I find the logic behind this useful. By converting a small decision into a personal policy, he gets to stop spending energy on it. I stole the skeleton of that idea and applied it more broadly.
You should start creating Tiny Rules.
A Tiny Rule is a pre-made decision. A small, practical instruction to your future self: when this type of thing comes up, do this.
Here are what some might look like:
Reject caffeine after 5pm.
Always take the stairs if it’s three floors or fewer.
Never accept a meeting without an agenda.
If a task takes less than two minutes, do it now.
Always sleep on a purchase above a certain threshold.
When I share this idea I often get pushback: isn’t it bad process to deliberately build a system you know will produce suboptimal decisions?

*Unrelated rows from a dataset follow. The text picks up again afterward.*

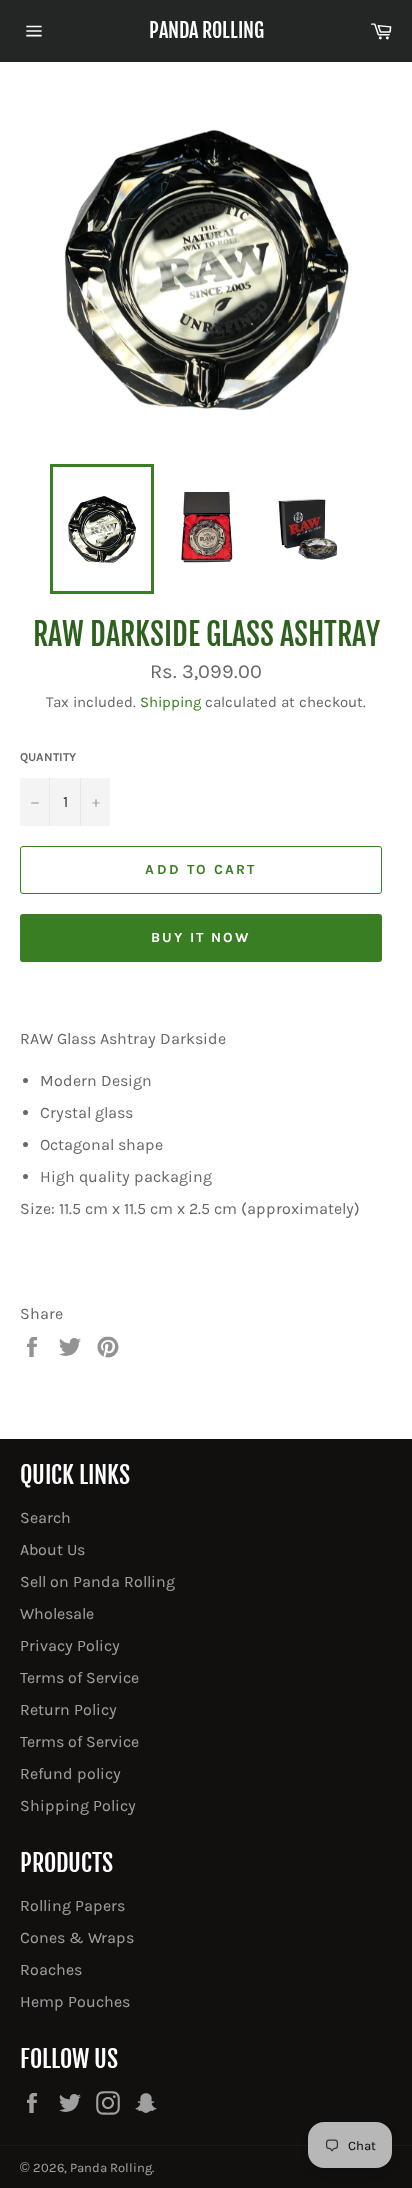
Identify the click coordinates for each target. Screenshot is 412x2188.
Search (45, 1517)
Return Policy (68, 1709)
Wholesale (57, 1613)
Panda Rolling (206, 30)
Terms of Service (79, 1677)
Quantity (48, 757)
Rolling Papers (72, 1905)
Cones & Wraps (77, 1937)
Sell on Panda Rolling (97, 1581)
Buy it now (201, 937)
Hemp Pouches (75, 2001)
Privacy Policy (70, 1645)
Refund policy (70, 1773)
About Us (52, 1549)
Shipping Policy (78, 1805)
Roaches (51, 1969)
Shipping (170, 702)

I struggled with a response to this for quite some time. It is a fair and intuitive point. I have two main arguments for the benefit of Tiny Rules:
First, your decision-making life is a portfolio. You make thousands of choices competing for the same finite pool of attention, time, and energy. It is wrong to evaluate each decision solely as a self-contained event. Accepting an individual suboptimal outcome to get more bandwidth elsewhere is a positive expected value move. Tiny Rules produce better outcomes cross your whole decision-making life.2
Second, everyone has to start somewhere. For certain people, Tiny Rules are a good entry point for improving decision-making. Get Tiny Rules in place first. Once you have more structure to your decision-making you can revisit Tiny Rules and make them more optimal. I have had success in getting people started on a behaviour change journey through using Tiny Rules.
You don’t need many. A handful of well-considered Tiny Rules, applied consistently, can do a surprising amount of work. Here is a rough framework for identifying when you might want to use a Tiny Rule:
Is this a recurring decision? Creating a Tiny Rule makes sense for things that come up repeatedly.

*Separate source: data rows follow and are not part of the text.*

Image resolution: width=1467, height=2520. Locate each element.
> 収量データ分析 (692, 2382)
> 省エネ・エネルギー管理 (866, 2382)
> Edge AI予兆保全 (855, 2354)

Is there limited downside? Tiny Rules should apply to low risk situations.
Does this deserve my time? Tiny Rules gain the most value when applied to decisions that should be made quickly.
Is the area well understood? Tiny Rules work best where you have enough experience to know what a good default looks like.

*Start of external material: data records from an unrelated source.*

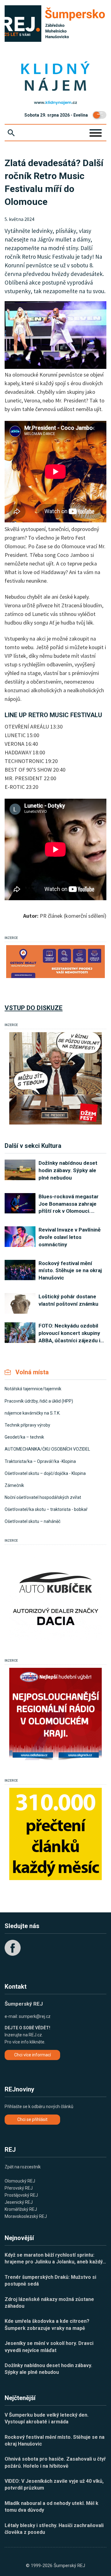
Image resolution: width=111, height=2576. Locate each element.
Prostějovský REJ (21, 2195)
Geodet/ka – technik (24, 1437)
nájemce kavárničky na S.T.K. (32, 1413)
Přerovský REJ (19, 2188)
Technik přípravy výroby (27, 1425)
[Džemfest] (55, 1078)
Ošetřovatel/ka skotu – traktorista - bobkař (46, 1509)
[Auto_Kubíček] (55, 1594)
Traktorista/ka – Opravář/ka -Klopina (40, 1461)
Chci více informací (32, 2054)
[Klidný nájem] (55, 77)
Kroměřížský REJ (21, 2209)
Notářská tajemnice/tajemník (33, 1388)
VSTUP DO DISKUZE (34, 1008)
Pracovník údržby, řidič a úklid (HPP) (39, 1401)
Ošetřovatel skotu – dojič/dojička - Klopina (45, 1473)
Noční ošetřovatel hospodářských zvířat (43, 1497)
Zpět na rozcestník (23, 2166)
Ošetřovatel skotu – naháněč (32, 1521)
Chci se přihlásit (32, 2119)
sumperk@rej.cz (35, 2016)
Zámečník (14, 1485)
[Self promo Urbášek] (55, 1834)
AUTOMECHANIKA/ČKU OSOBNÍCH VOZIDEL (47, 1449)
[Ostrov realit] (55, 961)
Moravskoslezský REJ (26, 2216)
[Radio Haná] (55, 1714)
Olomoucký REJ (20, 2181)
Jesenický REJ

Does it strongly relate to emotion? It might make sense to let Tiny Rules take over if emotion is likely to make you choose poorly (e.g. you’re tired, hungry, or angry).
If a decision passes most of those tests, you’re probably safe to make it a tiny rule. I would suggest writing it down because there will be a temptation to re-examine each decision when it comes up. Resist that!
You can start spending more time on what is important to you by using Tiny Rules.
This relates to my broader idea of ‘meta-expected-value’. The idea of applying the principles of probabilistic thinking and expected value in a holistic sense to you as a decision-maker. Humans make decisions. Humans are finite, bounded, and fallible. Striving for ‘optimal’ should be considered in that sense.